Big Dipper roller coaster from Fulton near 48th Avenue, circa 1925.Big Dipper roller coaster from Fulton near 48th Avenue, circa 1925. (wnp4.1014; Courtesy of a Private Collector)
 

George Whitney, who had opened a few concessions beginning in 1923, started buying more concessions and was later joined in those enterprises by his brother Leo. Because of the various lawsuits, Friedle, who had previously bought out Looff, sold much of his interest in Chutes at the Beach to the Whitneys. However, he kept his interest in the Big Dipper and several other concessions. Friedle then left for Germany.
 

Riders on Big Dipper ride with Sutro Heights in background, circa 1922.Riders on Big Dipper ride with Sutro Heights in background, circa 1922. (wnp66.131; Laurie Hollings Photo Album / James R. Smith Collection)
 

The Whitneys renamed the park Whitney’s at the Beach sometime around 1930, but it was commonly known and advertised as Playland at the Beach. They finally acquired the Big Dipper in 1936 and it was the park’s big money-maker through World War II and thereafter. In 1945 alone, some 750,000 people got their thrills on the Big Dipper.6
 

Aerial of Playland, Big Dipper at lower center, March 28, 1949.Aerial of Playland, Big Dipper at lower center, March 28, 1949. (wnp37.04090; Marilyn Blaisdell Collection / Courtesy of a Private Collector)
 

Despite fixes and upgrades over the years, accidents still occurred at the Big Dipper. In 1945, a sailor on leave stood up and was killed when his head hit a support. On February 6, 1953, Jack Williams, a mechanic, was working near the top of the Big Dipper when he was hit by car and dragged down the “big dip.”7 Williams lost his right foot and suffered severed damage to his left leg. In 1955, the Big Dipper failed its city safety inspection for the first time.8
 

Dodger bumper cars and Big Dipper at Playland, 1951.Dodger bumper cars and Big Dipper at Playland, 1951. (wnp4.1013; Courtesy of a Private Collector)
 

Whitney decided that the Big Dipper’s best days were behind it. On October 12, 1955, demolition began on the old rollercoaster. It would be replaced by the Alpine Racer ride, which was a copy of a ride at the Santa Cruz Boardwalk called the Wild Mouse. Perhaps because of the loss of the Big Dipper, Playland’s status as a San Francisco destination spot waned. 17 years later, the entire amusement park would be gone.

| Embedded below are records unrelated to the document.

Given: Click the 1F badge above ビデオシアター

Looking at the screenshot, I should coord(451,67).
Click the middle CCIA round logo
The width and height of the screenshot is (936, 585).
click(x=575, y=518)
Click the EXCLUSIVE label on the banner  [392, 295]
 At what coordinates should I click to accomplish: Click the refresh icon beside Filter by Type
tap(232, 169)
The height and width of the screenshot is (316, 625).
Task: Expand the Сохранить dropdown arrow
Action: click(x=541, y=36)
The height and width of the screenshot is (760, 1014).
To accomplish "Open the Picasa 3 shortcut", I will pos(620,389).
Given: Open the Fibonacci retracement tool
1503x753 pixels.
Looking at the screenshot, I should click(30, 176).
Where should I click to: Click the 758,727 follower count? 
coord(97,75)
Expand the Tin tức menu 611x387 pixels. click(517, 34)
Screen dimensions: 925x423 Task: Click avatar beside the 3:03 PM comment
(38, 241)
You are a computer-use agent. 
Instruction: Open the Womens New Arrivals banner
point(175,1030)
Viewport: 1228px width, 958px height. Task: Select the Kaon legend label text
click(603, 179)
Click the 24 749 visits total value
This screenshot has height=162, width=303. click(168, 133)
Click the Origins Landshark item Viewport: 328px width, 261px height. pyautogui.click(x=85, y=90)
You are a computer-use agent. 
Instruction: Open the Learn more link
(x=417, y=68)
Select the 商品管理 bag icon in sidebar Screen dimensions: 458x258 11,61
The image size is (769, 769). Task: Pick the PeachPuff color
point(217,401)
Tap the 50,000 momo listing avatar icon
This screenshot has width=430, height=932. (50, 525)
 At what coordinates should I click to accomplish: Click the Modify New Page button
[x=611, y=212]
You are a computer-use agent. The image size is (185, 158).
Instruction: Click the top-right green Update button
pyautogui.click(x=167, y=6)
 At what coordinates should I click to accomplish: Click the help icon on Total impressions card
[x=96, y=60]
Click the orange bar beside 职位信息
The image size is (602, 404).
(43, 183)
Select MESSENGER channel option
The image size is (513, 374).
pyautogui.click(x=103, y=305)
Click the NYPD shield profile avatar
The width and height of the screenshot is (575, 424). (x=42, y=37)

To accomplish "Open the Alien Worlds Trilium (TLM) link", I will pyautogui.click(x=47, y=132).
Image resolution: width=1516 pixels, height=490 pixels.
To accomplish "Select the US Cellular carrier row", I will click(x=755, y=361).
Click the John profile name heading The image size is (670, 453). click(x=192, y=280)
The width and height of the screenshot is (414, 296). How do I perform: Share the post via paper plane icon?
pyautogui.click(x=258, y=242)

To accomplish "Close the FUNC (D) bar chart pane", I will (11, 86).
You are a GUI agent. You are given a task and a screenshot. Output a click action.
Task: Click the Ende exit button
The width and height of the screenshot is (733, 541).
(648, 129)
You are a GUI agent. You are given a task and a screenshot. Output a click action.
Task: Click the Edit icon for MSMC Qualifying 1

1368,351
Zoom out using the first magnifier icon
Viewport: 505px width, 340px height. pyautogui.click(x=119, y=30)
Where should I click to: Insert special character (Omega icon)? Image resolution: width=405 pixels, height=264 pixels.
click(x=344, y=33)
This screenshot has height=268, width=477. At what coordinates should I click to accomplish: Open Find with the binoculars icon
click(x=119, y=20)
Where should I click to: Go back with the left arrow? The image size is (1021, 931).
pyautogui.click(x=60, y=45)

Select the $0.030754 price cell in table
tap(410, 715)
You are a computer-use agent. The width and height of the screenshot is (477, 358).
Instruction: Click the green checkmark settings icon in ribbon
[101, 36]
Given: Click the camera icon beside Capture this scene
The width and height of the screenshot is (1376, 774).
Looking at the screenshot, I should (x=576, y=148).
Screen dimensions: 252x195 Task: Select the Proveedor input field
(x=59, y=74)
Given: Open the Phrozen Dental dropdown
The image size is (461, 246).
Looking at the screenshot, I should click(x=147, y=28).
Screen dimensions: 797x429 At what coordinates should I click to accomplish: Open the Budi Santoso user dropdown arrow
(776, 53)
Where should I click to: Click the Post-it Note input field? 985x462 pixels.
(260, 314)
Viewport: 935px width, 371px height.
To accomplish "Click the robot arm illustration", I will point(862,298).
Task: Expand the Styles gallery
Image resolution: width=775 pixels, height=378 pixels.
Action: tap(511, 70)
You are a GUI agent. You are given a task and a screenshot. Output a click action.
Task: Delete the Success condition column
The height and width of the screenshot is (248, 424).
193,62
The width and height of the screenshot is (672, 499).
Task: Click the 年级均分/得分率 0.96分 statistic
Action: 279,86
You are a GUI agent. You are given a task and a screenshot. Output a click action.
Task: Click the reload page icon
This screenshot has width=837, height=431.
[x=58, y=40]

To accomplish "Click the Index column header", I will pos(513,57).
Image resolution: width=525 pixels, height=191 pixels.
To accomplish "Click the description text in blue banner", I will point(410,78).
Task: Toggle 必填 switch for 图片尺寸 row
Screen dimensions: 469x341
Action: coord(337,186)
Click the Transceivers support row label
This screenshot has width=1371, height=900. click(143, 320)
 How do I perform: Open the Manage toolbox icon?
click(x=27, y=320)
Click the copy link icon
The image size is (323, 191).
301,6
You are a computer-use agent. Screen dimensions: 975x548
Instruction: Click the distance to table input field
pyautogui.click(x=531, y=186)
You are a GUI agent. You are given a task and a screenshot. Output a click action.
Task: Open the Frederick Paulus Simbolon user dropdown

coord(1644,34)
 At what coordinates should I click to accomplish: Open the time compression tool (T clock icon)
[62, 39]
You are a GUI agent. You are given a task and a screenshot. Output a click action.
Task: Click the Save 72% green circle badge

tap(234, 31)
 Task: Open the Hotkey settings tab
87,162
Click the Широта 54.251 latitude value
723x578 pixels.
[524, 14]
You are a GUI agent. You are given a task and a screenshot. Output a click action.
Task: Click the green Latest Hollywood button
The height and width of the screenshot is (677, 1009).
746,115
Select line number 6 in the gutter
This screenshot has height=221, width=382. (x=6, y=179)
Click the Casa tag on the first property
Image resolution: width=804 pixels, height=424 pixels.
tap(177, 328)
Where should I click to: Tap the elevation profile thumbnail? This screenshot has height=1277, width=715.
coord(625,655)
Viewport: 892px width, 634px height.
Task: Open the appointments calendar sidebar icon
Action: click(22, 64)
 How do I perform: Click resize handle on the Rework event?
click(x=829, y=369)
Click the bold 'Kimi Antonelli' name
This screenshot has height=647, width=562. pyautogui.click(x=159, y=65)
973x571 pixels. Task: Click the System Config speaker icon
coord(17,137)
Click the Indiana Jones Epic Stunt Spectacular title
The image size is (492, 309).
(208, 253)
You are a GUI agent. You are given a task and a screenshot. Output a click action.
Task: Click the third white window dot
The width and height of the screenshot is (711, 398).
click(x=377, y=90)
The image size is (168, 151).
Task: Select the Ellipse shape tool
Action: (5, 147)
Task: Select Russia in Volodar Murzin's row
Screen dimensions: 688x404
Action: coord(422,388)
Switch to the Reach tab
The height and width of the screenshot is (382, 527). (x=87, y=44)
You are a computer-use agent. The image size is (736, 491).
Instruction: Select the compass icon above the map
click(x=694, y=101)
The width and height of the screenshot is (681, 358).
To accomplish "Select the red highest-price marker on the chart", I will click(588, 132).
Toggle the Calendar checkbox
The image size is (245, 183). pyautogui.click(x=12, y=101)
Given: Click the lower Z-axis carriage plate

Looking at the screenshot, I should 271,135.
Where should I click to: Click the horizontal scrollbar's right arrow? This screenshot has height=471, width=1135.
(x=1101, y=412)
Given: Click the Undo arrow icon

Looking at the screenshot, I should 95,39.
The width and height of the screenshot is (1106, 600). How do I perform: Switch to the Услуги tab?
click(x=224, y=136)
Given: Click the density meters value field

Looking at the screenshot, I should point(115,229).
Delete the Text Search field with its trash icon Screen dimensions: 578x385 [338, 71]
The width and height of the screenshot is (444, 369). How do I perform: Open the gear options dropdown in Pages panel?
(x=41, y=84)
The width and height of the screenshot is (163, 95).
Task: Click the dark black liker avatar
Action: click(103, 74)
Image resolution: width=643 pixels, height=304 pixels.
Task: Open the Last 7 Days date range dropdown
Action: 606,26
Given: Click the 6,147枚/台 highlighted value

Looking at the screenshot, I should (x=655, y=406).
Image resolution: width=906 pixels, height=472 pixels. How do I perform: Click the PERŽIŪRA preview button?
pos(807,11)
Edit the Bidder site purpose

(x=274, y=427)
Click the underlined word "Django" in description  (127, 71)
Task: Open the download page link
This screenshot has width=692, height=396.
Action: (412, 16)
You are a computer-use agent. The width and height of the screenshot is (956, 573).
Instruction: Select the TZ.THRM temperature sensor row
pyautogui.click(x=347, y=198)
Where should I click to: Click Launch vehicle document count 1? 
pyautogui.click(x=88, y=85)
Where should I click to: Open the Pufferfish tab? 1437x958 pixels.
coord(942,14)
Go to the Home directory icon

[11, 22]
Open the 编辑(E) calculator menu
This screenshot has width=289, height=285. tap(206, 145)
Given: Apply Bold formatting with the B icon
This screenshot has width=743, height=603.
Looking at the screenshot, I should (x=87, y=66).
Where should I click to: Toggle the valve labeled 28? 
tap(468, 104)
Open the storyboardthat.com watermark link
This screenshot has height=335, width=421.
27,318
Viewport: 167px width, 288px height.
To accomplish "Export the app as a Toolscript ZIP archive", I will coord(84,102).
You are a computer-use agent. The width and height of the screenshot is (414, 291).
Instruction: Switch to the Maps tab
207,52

For 33 years though, the Big Dipper thrilled kids and adults as the star attraction at Playland.
 

Notes:

1. “Chutes At The Beach Gives San Francisco Great Play Center,” San Francisco Chronicle, January 18, 1922, p. 46.

2. “Idora Park to Open Season Next Saturday,” San Francisco Chronicle, March 19, 1922, p. 6.

3. “San Francisco’s Playland At The Beach: The Early Years,” by James R. Smmith (Craven Street Books, 2010), pp. 1-5, 63-64.

4. “Beach Concession Is Sued For $11,000,” San Francisco Examiner, August 2, 1923, p. 7.

5. “Kin of ‘Big Dipper’ Victim Ask $50,000,” San Francisco Examiner, September 25, 1924, p. 8.

6. “Playland’s Frankfurters and Frustration–Part Two,” San Francisco Chronicle, December 15, 1946, This World section, p. 20.

7. “Mechanic Dragged Into The Big Dip,” San Francisco Examiner, February 7, 1953, p. 1.

8. “Big Dipper Takes Its Last Ride,” San Francisco Chronicle, October 12, 1955, p. 3.